[
https://issues.apache.org/jira/browse/FLINK-17923?page=com.atlassian.jira.plugin.system.issuetabpanels:comment-tabpanel&focusedCommentId=17116500#comment-17116500
]
Xintong Song commented on FLINK-17923:
--------------------------------------
The problem is that RocksDB assumes it is the only managed memory consumer in
streaming scenarios, and tries to take all the managed memory in the slot,
while actually Python UDF might also reserve managed memory in streaming
scenarios.
h3. More backgrounds
With FLIP-53, when generating the stream graph, we make a plan on how managed
memory should be shared by operators within a slot.
* For batch jobs, we calculate a fraction for each operator, representing what
fraction of the slot's managed memory the operator should use. Operators will
read this fraction in runtime, and reserve the corresponding memory from the
memory manager.
* For streaming jobs, we assumed the only managed memory consumer is
RocksDBStateBackend. Therefore, calculation of the fraction (when generating
stream graph) is omitted. RocksDBStateBackend will always reserve all (fraction
= 1) the managed memory from the memory manager.
h3. Potential solutions
There was an offline discussion between [~dian.fu], [~zhuzh], [~yunta] and me.
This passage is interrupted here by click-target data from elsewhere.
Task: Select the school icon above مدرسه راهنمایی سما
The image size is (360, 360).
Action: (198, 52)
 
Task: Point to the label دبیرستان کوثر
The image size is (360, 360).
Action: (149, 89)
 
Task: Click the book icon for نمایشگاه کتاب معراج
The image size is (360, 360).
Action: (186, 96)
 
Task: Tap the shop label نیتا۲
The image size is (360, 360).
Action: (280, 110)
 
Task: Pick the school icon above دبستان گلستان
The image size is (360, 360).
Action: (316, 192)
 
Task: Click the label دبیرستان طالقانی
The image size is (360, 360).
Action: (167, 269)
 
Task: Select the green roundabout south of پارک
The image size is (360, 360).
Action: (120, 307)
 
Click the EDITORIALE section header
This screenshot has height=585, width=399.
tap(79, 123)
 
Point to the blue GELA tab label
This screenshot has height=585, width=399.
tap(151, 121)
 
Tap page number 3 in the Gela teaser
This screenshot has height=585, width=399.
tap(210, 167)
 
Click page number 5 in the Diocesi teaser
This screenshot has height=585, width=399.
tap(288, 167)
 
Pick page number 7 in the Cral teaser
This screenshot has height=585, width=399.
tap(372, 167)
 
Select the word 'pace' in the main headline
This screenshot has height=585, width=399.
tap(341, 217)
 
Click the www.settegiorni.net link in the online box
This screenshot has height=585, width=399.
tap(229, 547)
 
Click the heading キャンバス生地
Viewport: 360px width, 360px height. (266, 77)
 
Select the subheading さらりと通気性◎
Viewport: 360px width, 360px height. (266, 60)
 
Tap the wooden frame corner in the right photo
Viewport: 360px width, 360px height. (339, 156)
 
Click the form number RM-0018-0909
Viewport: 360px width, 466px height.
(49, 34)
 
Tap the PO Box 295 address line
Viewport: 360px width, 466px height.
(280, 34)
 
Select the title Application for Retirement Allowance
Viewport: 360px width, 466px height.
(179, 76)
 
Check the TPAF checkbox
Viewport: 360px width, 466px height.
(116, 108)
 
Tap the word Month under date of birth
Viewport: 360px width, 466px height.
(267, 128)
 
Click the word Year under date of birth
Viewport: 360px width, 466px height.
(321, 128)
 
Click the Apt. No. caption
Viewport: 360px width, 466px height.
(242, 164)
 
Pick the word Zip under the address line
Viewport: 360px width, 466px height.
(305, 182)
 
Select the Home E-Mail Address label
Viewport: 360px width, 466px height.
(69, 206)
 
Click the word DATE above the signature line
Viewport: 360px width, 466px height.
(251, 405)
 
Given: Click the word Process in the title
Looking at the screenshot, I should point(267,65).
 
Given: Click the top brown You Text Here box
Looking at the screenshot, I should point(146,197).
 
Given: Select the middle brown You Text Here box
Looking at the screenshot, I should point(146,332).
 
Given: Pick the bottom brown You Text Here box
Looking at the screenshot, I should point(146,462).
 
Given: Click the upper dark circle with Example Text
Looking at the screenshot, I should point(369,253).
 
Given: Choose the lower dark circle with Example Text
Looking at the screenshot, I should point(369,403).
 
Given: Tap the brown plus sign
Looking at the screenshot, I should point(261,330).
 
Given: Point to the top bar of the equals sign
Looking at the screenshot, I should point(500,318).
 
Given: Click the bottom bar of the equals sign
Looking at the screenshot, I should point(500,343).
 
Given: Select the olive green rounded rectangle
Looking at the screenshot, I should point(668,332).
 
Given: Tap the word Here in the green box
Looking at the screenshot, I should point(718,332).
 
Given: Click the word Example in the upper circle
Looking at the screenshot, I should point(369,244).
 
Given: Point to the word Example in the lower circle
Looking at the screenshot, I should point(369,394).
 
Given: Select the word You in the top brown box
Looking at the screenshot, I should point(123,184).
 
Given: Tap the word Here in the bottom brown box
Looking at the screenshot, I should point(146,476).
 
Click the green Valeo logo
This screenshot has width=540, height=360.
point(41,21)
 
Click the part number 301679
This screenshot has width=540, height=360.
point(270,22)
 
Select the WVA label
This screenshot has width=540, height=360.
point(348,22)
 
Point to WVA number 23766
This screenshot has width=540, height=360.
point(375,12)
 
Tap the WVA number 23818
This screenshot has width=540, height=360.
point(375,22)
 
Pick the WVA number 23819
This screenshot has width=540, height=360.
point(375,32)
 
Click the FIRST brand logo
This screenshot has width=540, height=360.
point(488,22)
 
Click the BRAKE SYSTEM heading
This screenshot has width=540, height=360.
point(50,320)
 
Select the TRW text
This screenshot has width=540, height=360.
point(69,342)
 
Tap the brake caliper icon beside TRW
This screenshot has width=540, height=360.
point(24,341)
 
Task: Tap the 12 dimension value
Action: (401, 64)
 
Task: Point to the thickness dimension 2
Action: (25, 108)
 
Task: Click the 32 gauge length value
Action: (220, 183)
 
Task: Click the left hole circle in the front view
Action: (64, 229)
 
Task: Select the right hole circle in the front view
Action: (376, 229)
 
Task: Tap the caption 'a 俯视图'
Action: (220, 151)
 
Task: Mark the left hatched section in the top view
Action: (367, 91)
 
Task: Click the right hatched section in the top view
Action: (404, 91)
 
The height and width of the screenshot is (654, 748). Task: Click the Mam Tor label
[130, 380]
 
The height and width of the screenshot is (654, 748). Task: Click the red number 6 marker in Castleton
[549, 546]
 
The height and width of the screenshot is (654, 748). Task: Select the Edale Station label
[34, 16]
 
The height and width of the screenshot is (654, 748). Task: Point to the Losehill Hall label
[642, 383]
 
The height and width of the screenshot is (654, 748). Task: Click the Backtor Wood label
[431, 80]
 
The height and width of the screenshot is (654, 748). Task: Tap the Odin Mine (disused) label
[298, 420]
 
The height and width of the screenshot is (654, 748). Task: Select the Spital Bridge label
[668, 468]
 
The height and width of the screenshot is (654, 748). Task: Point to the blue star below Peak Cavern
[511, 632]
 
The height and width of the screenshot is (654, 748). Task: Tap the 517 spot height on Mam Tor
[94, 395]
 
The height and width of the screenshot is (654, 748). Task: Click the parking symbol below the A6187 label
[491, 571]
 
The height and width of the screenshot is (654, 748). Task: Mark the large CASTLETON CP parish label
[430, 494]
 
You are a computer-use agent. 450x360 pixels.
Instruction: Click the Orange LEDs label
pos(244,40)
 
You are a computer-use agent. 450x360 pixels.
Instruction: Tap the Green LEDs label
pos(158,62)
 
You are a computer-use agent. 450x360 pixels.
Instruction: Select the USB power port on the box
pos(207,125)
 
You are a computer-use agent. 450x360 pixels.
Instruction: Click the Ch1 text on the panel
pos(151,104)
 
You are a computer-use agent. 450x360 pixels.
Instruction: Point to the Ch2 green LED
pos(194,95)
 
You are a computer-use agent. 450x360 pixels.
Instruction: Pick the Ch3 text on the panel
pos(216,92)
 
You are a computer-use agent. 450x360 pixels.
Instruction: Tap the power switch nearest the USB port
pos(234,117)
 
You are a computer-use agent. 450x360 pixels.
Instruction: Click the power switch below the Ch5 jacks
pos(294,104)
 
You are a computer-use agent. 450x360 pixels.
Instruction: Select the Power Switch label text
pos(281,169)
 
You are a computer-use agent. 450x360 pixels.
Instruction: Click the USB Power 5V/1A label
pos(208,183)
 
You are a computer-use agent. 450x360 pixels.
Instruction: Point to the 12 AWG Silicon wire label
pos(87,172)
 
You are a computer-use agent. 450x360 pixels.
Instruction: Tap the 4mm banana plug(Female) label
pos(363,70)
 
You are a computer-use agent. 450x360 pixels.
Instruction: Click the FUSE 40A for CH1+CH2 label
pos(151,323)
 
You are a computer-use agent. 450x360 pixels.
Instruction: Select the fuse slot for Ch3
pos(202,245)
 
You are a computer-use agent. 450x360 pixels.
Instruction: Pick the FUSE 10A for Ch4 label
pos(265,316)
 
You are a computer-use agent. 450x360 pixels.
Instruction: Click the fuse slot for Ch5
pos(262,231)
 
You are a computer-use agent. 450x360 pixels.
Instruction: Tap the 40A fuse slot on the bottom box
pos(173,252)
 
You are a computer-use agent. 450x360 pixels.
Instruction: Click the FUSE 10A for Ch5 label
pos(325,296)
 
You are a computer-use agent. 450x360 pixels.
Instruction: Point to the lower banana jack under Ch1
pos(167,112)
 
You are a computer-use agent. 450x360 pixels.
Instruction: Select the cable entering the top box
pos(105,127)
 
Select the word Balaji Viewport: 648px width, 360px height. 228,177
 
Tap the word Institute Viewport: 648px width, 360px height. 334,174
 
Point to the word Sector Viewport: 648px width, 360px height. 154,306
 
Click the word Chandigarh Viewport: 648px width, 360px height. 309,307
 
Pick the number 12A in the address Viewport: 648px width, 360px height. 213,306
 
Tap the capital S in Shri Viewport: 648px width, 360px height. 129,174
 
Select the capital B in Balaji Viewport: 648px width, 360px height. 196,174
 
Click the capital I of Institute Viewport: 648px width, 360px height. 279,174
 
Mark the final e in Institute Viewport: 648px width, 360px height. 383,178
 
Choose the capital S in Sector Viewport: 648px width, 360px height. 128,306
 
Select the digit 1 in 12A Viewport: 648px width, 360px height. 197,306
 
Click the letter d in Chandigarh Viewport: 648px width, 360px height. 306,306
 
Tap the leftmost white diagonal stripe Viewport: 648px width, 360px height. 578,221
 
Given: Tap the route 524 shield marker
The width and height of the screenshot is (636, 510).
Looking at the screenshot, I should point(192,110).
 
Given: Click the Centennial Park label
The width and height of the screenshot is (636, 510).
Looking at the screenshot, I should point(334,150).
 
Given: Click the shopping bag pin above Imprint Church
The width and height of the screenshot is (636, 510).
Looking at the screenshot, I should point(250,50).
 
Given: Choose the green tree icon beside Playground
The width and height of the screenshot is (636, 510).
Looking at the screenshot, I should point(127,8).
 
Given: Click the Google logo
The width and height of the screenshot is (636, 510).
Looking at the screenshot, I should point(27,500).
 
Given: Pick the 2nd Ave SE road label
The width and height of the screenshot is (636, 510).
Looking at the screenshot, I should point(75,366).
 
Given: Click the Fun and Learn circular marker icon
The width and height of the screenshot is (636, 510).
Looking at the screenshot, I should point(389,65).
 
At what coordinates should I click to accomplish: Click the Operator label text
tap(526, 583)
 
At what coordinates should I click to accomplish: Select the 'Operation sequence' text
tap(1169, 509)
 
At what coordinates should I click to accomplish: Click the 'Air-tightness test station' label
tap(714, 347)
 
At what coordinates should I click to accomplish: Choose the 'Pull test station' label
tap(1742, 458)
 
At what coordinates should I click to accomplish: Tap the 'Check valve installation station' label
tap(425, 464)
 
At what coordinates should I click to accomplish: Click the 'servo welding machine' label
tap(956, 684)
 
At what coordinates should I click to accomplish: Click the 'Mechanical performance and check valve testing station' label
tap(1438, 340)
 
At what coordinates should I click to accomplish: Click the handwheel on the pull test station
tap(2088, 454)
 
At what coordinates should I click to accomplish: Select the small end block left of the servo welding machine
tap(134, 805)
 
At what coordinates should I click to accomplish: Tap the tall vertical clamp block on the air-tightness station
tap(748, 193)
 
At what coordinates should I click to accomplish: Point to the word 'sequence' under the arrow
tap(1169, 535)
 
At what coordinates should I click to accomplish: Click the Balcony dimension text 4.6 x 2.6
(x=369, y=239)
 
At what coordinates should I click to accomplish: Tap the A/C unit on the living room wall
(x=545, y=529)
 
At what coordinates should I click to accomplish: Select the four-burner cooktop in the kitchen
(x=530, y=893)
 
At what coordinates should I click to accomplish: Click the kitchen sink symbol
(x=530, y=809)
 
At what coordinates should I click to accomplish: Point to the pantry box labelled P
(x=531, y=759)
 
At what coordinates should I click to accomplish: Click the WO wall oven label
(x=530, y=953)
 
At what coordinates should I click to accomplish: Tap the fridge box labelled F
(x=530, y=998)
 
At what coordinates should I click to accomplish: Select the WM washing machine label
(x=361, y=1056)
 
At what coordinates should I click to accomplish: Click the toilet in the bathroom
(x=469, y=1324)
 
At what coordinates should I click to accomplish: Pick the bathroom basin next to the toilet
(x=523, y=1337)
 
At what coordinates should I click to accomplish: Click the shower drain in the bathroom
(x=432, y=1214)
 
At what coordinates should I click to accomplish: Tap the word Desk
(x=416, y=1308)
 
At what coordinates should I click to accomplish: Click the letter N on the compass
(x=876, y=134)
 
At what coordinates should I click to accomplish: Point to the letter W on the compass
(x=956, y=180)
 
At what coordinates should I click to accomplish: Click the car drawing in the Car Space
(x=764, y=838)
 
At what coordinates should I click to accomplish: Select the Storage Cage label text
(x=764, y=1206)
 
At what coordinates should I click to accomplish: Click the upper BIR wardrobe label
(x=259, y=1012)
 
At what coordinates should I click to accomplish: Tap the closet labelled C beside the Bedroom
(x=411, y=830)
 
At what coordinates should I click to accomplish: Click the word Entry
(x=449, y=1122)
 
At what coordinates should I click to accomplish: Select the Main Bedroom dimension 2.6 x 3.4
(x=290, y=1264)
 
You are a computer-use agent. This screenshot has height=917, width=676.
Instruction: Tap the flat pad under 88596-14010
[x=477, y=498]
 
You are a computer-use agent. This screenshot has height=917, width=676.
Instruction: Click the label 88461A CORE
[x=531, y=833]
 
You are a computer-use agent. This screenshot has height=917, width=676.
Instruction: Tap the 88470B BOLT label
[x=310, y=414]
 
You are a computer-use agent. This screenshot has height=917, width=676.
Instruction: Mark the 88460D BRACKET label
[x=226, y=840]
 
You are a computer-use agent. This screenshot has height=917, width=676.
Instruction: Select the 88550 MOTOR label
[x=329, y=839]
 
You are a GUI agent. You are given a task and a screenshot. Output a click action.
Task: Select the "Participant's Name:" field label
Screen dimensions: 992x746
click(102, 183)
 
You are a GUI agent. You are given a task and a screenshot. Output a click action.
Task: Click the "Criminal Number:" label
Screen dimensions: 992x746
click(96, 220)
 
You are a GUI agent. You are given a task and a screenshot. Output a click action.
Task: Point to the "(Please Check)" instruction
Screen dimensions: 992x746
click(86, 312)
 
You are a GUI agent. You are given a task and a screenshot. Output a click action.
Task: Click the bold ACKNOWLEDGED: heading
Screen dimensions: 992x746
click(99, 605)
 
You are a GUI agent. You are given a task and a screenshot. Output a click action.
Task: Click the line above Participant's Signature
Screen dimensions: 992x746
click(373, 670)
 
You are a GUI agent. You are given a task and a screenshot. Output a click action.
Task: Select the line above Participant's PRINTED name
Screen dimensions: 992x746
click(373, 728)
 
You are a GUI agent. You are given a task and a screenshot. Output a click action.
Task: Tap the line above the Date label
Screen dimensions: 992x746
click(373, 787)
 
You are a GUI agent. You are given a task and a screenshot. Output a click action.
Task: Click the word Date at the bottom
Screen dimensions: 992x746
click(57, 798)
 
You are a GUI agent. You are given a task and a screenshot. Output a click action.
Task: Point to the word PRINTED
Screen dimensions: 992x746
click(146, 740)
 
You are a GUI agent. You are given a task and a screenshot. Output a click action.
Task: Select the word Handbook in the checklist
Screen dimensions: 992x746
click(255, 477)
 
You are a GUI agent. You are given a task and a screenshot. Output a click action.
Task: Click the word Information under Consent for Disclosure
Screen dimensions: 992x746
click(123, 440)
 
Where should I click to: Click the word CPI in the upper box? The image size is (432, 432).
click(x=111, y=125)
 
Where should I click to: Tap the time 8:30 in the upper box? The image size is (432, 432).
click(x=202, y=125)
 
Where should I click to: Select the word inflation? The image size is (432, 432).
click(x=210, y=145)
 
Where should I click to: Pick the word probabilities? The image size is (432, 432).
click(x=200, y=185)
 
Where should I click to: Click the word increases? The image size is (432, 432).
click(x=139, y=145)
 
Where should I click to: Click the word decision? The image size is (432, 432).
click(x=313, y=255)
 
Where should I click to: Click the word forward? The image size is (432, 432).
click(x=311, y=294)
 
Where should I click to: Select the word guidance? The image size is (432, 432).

And here are some ideas we came up with.
# We can say that ATM we do not support Python UDF and RocksDBStateBackend work
together. We can add a check at compiling time and throw an exception / warning
if they are used together. Given that release 1.11 is already frozen, this
could avoid rushing significant changes in the last minute. The drawback is
obviously we loose a large portion of steaming Python UDF use cases for release
1.11.
# We can make Python UDF not reserve managed memory. Basically, Python UDF uses
memory in the same way how other user codes use off-heap memory. Users need to
explicitly configure larger task off-heap memory. The drawbacks for this
solutions are 1) it requires more user involvement, 2) it breaks the current
1.10 behavior in batch scenarios where such user involvement was not needed,
and 3) we might need to revert the changes in future.
# We can also calculate a fraction for RocksDBStateBackend, making it properly
share managed memory with Python UDFs. This is probably the most proper
solution. The problem is there are still some open questions, such as how to
calculate the fraction (because RocksDBStateBackend allocates managed memory in
a per-slot way rather than per-operator), and how to pass the fraction to the
state backend. We are not sure whether this is doable in the 1.11 release
cycle, given that it's already frozen.
We would like to hear more opinions from the community. Many Thanks.
> It will throw MemoryAllocationException if rocksdb statebackend and Python
> UDF are used in the same slot
> ----------------------------------------------------------------------------------------------------------
>
> Key: FLINK-17923
> URL: https://issues.apache.org/jira/browse/FLINK-17923
> Project: Flink
> Issue Type: Bug
> Components: API / Python, Runtime / State Backends
> Affects Versions: 1.10.0, 1.11.0
> Reporter: Dian Fu
> Priority: Blocker
> Fix For: 1.11.0
>
>
> For the following job:
> {code}
> import logging
> import os
> import shutil
> import sys
> import tempfile
> from pyflink.datastream import StreamExecutionEnvironment
> from pyflink.table import TableConfig, StreamTableEnvironment, DataTypes
> from pyflink.table.udf import udf
> def word_count():
> content = "line Licensed to the Apache Software Foundation ASF under one
> " \
> "line or more contributor license agreements See the NOTICE
> file " \
> "line distributed with this work for additional information " \
> "line regarding copyright ownership The ASF licenses this file
> " \
> "to you under the Apache License Version the " \
> "License you may not use this file except in compliance " \
> "with the License"
> t_config = TableConfig()
> env = StreamExecutionEnvironment.get_execution_environment()
> t_env = StreamTableEnvironment.create(env, t_config)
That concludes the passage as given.